— Par Roland Sabra —
Le poids du non-dit, des silences, du refoulé l’a fait fuir l’Habitation familiale. Elle s’est réfugiée à New York, s’est consacrée à son besoin de dire ce qui l’étouffe. Par l’écriture. De poèmes. Et d’un livre qui révèle les conditions dans lesquelles s’est constitué le matrimoine familial. La mère qui vient de mourir, voulait le faire interdire. Elle est venue pour l’enterrement. Sa sœur aînée a repris le flambeau maternel et se fait la gardienne de la chape de plomb qui pèse, qui oppresse. L’aînée lui dit : « Pour être sous les projecteurs tu pousses ta famille dans le caniveau » Entre les deux, une sœur d’adoption, une cousine maternelle, une orpheline dont la mère n’a pu supporter le joug du secret et qui s’est tuée dans un accident de voiture. La veillée funéraire est en cours quand elle arrive, elle reste sur le perron de la maison, refuse d’entrer.
Les personnages sont campés. Laquelle des deux sœurs est la plus proche de la mère, qui faisait profession d’archéologue ? Celle qui hérite sans trop d’états d’âme de l’Habitation ou celle qui déplace, sur le terrain familial et littéraire, le questionnement maternel à propos des traces mémorielles laissées par les générations précédentes ? Le conflit nécessaire à la construction de l’intrigue théâtral est posé : la parution du livre qui révèle le scandale va-t-elle se faire ? Une réconciliation est-elle possible ?
L’intérêt du propos porte donc sur la question de la transmission culturelle, familiale, intergénérationnelle. De quoi hérite-t-on ? Les découvertes de l’épigénétique sur la transmission des traumas de générations en générations sont présentes en toile de fond, sans pour autant être abordées. En quoi sommes-nous concernés par les actes, glorieux ou criminels de nos ancêtres ?

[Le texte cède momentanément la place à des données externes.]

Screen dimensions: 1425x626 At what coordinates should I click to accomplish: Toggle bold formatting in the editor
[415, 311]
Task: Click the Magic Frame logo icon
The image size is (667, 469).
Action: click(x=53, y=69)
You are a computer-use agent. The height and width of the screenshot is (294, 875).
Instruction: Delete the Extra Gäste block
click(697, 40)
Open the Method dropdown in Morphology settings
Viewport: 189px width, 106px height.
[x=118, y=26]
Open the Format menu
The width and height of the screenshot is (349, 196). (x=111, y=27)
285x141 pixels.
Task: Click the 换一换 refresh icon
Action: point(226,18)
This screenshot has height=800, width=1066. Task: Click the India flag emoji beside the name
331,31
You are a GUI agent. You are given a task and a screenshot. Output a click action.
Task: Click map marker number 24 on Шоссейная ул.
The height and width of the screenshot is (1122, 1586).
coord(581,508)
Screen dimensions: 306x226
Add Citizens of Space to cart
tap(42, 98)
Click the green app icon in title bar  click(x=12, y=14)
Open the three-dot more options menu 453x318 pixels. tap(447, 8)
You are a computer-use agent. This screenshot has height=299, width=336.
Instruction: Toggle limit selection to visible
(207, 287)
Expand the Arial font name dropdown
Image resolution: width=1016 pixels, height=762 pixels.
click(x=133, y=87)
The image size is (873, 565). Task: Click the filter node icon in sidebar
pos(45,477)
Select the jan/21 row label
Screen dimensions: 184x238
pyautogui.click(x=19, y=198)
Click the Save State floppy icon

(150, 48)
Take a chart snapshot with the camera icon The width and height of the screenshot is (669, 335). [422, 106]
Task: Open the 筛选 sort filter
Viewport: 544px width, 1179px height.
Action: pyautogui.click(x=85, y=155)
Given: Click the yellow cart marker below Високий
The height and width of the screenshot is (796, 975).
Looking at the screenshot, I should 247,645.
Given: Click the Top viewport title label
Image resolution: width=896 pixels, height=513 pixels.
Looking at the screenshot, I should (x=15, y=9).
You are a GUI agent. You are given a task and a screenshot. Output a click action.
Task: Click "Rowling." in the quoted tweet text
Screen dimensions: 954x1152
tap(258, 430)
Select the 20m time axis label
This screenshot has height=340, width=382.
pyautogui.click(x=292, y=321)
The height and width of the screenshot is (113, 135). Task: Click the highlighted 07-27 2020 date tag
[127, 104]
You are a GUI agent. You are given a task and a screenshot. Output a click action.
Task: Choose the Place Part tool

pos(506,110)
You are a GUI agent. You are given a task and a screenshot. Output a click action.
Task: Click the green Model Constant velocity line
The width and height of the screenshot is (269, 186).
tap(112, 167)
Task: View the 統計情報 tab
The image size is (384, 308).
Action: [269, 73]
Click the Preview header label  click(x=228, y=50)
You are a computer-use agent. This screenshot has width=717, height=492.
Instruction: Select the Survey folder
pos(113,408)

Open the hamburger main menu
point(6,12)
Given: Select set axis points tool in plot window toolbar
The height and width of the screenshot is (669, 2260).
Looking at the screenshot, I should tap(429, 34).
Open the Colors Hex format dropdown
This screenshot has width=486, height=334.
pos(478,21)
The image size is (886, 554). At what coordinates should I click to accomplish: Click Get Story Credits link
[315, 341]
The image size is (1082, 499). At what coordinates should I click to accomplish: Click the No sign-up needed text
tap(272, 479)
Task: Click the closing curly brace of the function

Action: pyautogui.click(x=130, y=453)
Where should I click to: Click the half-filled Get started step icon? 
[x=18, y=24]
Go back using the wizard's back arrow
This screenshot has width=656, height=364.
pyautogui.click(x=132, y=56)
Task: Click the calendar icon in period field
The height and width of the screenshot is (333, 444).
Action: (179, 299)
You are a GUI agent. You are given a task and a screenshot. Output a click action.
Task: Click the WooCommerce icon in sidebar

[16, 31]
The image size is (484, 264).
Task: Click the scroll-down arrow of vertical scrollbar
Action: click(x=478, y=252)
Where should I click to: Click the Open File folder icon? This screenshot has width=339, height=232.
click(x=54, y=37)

Comment vont se dénouer les nœuds dramatiques qui ont constitué l’intrigue de la pièce que nous propose Alexandra Déglise ? L’autrice propose une résolution post-mortem qui prend la forme d’une énonciation, qui se prétend cathartique, sans vraiment convaincre, de reproches adressés à la dépouille de la mère. La fille aura le dernier mot… par la force des choses, sans pour autant avoir été reconnue par sa mère, dans sa différence. Et c’est la faiblesse de la pièce. Mais elle est d’importance. Elle ternit et aplatit le texte qui reste plus près de la nouvelle que de la pièce de théâtre, le dénouement-solution retenu n’étant pas à la hauteur de l’intensité dramatique exposée préalablement.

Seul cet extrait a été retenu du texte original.